DIVE: Starting Up


Having meant to start this journal for a month now, it’s a bit of a relief to finally be typing.

Video games have always fascinated me. Having dealt with severe Asthma attacks as a kid, my parents were at a loss for how to keep me safe without the residual boredom of a life indoors. I don’t remember if it was our doctor’s recommendation or my becoming obsessed with penciling bomb locations on a printed out Zelda map with the babysitter’s kids, but we eventually wound up with a console at home that I very much obsessed over. The original Zelda, Mario 3, Donkey Kong, Melee, WoW, PoE — the times and technology have changed, but the medium itself continues to grab us.

After undergrad, I excitedly downloaded the Unity engine. To my surprise, those same bright eyes that were so excited to finally join that world were shuttered at how foreign that world truly was. Programming, physics, architecture, animation, sprite work, UI, sound design — “you need to know all of this?” It produced the same tinge of fear I’d felt when discussing Melee with someone, only to suddenly process the chasm between our abilities. I couldn’t believe it.

That experience bothered me quite a bit. Since then, I’ve worked with Unity for work and leisure, but never moved beyond the tech demo stage for those side projects. These have generally been fun and educational, but you lose the medium’s power: handing it to someone and letting them experience your work firsthand.

To that end, I decided to finish a game by Christmas 2020.

Despite making a similar resolution last year, time and scope both proved fatal as neither the game’s requirements nor its end-state were fleshed out in any capacity.

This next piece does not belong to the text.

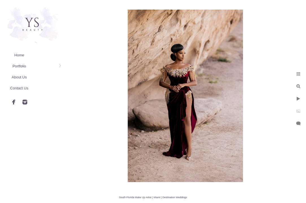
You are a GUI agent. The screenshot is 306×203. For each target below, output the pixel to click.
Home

This ended up being quite a gut punch, but it plainly emphasized the importance of having a plan and taking something seriously enough to work through your own reluctance.

So, over the next 6 months, this journal will outline the thinking and decisions that result in either a finished game or another pacing disaster by Christmas 2020. While the direct outcome will be a set of developer logs covering the system design, modeling, scripting, and outcomes in an isolated and spoiler-free setting, it’s also serving as an indirect motivation as December approaches.

The project is tentatively called DIVE.